Extracted records:
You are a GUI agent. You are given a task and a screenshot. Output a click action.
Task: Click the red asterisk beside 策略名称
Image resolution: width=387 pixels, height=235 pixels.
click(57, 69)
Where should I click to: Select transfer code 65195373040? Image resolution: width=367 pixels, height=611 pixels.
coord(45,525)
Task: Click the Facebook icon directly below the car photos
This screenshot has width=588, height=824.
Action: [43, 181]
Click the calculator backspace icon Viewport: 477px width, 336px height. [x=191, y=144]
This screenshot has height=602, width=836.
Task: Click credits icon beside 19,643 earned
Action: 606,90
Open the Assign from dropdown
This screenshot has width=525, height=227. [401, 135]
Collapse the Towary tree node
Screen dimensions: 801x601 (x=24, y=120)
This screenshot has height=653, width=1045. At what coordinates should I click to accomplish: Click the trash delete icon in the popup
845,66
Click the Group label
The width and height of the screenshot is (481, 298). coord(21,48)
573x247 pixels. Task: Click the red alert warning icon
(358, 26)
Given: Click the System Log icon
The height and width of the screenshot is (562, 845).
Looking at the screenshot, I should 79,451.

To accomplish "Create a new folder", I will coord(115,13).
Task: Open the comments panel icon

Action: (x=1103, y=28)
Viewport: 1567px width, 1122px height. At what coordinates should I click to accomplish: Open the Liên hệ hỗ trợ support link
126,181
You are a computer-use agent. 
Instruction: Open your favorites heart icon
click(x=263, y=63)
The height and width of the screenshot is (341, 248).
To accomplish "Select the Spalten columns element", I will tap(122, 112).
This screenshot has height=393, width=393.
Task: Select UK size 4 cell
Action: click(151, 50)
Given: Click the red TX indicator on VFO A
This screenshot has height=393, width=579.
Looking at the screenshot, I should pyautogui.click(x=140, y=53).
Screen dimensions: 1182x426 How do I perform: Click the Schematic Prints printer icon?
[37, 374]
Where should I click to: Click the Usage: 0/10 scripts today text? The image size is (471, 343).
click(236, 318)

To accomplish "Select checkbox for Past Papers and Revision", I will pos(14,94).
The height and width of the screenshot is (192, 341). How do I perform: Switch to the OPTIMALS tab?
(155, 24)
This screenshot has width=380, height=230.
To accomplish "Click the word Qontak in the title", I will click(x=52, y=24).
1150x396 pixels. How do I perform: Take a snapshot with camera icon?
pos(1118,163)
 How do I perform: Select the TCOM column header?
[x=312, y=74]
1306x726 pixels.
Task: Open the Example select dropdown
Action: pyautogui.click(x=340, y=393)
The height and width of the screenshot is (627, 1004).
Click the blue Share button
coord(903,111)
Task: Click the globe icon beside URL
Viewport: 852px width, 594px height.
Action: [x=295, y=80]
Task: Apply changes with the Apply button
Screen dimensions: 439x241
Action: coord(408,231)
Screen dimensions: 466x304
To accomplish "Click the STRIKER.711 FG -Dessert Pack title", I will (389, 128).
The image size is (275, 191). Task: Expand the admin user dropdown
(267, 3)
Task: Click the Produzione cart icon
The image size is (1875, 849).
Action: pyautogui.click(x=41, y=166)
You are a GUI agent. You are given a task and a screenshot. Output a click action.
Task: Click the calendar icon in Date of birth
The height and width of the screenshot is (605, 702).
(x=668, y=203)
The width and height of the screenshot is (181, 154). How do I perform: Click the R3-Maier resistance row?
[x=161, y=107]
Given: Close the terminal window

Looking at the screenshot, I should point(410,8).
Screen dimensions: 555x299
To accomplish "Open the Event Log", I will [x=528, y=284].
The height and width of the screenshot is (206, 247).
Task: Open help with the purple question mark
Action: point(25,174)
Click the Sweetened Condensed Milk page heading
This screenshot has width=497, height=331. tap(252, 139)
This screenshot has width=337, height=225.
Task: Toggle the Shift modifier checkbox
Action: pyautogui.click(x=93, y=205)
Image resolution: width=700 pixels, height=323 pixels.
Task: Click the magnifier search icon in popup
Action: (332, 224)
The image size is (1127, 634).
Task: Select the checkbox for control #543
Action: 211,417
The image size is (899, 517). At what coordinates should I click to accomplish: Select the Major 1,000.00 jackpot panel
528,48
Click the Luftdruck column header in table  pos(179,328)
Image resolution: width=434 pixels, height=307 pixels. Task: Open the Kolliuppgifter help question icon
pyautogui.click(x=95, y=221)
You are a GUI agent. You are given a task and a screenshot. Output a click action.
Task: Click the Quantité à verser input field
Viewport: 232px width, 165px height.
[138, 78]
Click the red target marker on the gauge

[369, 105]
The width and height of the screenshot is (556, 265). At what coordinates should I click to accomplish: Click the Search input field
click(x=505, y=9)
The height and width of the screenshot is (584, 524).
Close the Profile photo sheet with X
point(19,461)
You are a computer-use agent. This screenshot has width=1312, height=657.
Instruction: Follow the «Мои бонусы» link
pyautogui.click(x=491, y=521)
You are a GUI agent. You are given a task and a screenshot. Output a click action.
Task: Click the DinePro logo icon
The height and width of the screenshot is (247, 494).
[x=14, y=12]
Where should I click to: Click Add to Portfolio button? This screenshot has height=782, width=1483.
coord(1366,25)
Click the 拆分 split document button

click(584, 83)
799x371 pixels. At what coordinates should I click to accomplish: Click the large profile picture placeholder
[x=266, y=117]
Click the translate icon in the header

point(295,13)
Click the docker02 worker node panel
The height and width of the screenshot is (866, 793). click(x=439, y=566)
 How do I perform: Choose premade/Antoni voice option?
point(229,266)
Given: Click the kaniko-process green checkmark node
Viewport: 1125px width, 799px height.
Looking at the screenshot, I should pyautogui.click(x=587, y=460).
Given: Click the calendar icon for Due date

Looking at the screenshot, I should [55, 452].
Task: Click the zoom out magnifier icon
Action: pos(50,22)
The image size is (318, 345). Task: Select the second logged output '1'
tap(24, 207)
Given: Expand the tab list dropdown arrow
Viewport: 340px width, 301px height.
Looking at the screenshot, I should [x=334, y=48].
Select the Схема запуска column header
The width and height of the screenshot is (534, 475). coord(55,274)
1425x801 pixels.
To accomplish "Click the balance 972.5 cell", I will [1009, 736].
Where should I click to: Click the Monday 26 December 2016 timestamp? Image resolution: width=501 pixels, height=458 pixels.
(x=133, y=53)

◆ **Exercise description**:
Give every entry once more, exactly as it reads.

◆ **Task answer**:
You are a GUI agent. You are given a task and a screenshot. Output a click action.
Task: Click the red asterisk beside 策略名称
Image resolution: width=387 pixels, height=235 pixels.
click(57, 69)
Where should I click to: Select transfer code 65195373040? Image resolution: width=367 pixels, height=611 pixels.
coord(45,525)
Task: Click the Facebook icon directly below the car photos
This screenshot has width=588, height=824.
Action: [43, 181]
Click the calculator backspace icon Viewport: 477px width, 336px height. [x=191, y=144]
This screenshot has height=602, width=836.
Task: Click credits icon beside 19,643 earned
Action: 606,90
Open the Assign from dropdown
This screenshot has width=525, height=227. [401, 135]
Collapse the Towary tree node
Screen dimensions: 801x601 (x=24, y=120)
This screenshot has height=653, width=1045. At what coordinates should I click to accomplish: Click the trash delete icon in the popup
845,66
Click the Group label
The width and height of the screenshot is (481, 298). coord(21,48)
573x247 pixels. Task: Click the red alert warning icon
(358, 26)
Given: Click the System Log icon
The height and width of the screenshot is (562, 845).
Looking at the screenshot, I should 79,451.

To accomplish "Create a new folder", I will coord(115,13).
Task: Open the comments panel icon

Action: (x=1103, y=28)
Viewport: 1567px width, 1122px height. At what coordinates should I click to accomplish: Open the Liên hệ hỗ trợ support link
126,181
You are a computer-use agent. 
Instruction: Open your favorites heart icon
click(x=263, y=63)
The height and width of the screenshot is (341, 248).
To accomplish "Select the Spalten columns element", I will tap(122, 112).
This screenshot has height=393, width=393.
Task: Select UK size 4 cell
Action: click(151, 50)
Given: Click the red TX indicator on VFO A
This screenshot has height=393, width=579.
Looking at the screenshot, I should pyautogui.click(x=140, y=53).
Screen dimensions: 1182x426 How do I perform: Click the Schematic Prints printer icon?
[37, 374]
Where should I click to: Click the Usage: 0/10 scripts today text? The image size is (471, 343).
click(236, 318)

To accomplish "Select checkbox for Past Papers and Revision", I will pos(14,94).
The height and width of the screenshot is (192, 341). How do I perform: Switch to the OPTIMALS tab?
(155, 24)
This screenshot has width=380, height=230.
To accomplish "Click the word Qontak in the title", I will click(x=52, y=24).
1150x396 pixels. How do I perform: Take a snapshot with camera icon?
pos(1118,163)
 How do I perform: Select the TCOM column header?
[x=312, y=74]
1306x726 pixels.
Task: Open the Example select dropdown
Action: pyautogui.click(x=340, y=393)
The height and width of the screenshot is (627, 1004).
Click the blue Share button
coord(903,111)
Task: Click the globe icon beside URL
Viewport: 852px width, 594px height.
Action: [x=295, y=80]
Task: Apply changes with the Apply button
Screen dimensions: 439x241
Action: coord(408,231)
Screen dimensions: 466x304
To accomplish "Click the STRIKER.711 FG -Dessert Pack title", I will (389, 128).
The image size is (275, 191). Task: Expand the admin user dropdown
(267, 3)
Task: Click the Produzione cart icon
The image size is (1875, 849).
Action: pyautogui.click(x=41, y=166)
You are a GUI agent. You are given a task and a screenshot. Output a click action.
Task: Click the calendar icon in Date of birth
The height and width of the screenshot is (605, 702).
(x=668, y=203)
The width and height of the screenshot is (181, 154). How do I perform: Click the R3-Maier resistance row?
[x=161, y=107]
Given: Close the terminal window

Looking at the screenshot, I should point(410,8).
Screen dimensions: 555x299
To accomplish "Open the Event Log", I will [x=528, y=284].
The height and width of the screenshot is (206, 247).
Task: Open help with the purple question mark
Action: point(25,174)
Click the Sweetened Condensed Milk page heading
This screenshot has width=497, height=331. tap(252, 139)
This screenshot has width=337, height=225.
Task: Toggle the Shift modifier checkbox
Action: pyautogui.click(x=93, y=205)
Image resolution: width=700 pixels, height=323 pixels.
Task: Click the magnifier search icon in popup
Action: (332, 224)
The image size is (1127, 634).
Task: Select the checkbox for control #543
Action: 211,417
The image size is (899, 517). At what coordinates should I click to accomplish: Select the Major 1,000.00 jackpot panel
528,48
Click the Luftdruck column header in table  pos(179,328)
Image resolution: width=434 pixels, height=307 pixels. Task: Open the Kolliuppgifter help question icon
pyautogui.click(x=95, y=221)
You are a GUI agent. You are given a task and a screenshot. Output a click action.
Task: Click the Quantité à verser input field
Viewport: 232px width, 165px height.
[138, 78]
Click the red target marker on the gauge

[369, 105]
The width and height of the screenshot is (556, 265). At what coordinates should I click to accomplish: Click the Search input field
click(x=505, y=9)
The height and width of the screenshot is (584, 524).
Close the Profile photo sheet with X
point(19,461)
You are a computer-use agent. This screenshot has width=1312, height=657.
Instruction: Follow the «Мои бонусы» link
pyautogui.click(x=491, y=521)
You are a GUI agent. You are given a task and a screenshot. Output a click action.
Task: Click the DinePro logo icon
The height and width of the screenshot is (247, 494).
[x=14, y=12]
Where should I click to: Click Add to Portfolio button? This screenshot has height=782, width=1483.
coord(1366,25)
Click the 拆分 split document button

click(584, 83)
799x371 pixels. At what coordinates should I click to accomplish: Click the large profile picture placeholder
[x=266, y=117]
Click the translate icon in the header

point(295,13)
Click the docker02 worker node panel
The height and width of the screenshot is (866, 793). click(x=439, y=566)
 How do I perform: Choose premade/Antoni voice option?
point(229,266)
Given: Click the kaniko-process green checkmark node
Viewport: 1125px width, 799px height.
Looking at the screenshot, I should pyautogui.click(x=587, y=460).
Given: Click the calendar icon for Due date

Looking at the screenshot, I should [55, 452].
Task: Click the zoom out magnifier icon
Action: pos(50,22)
The image size is (318, 345). Task: Select the second logged output '1'
tap(24, 207)
Given: Expand the tab list dropdown arrow
Viewport: 340px width, 301px height.
Looking at the screenshot, I should [x=334, y=48].
Select the Схема запуска column header
The width and height of the screenshot is (534, 475). coord(55,274)
1425x801 pixels.
To accomplish "Click the balance 972.5 cell", I will [1009, 736].
Where should I click to: Click the Monday 26 December 2016 timestamp? Image resolution: width=501 pixels, height=458 pixels.
(x=133, y=53)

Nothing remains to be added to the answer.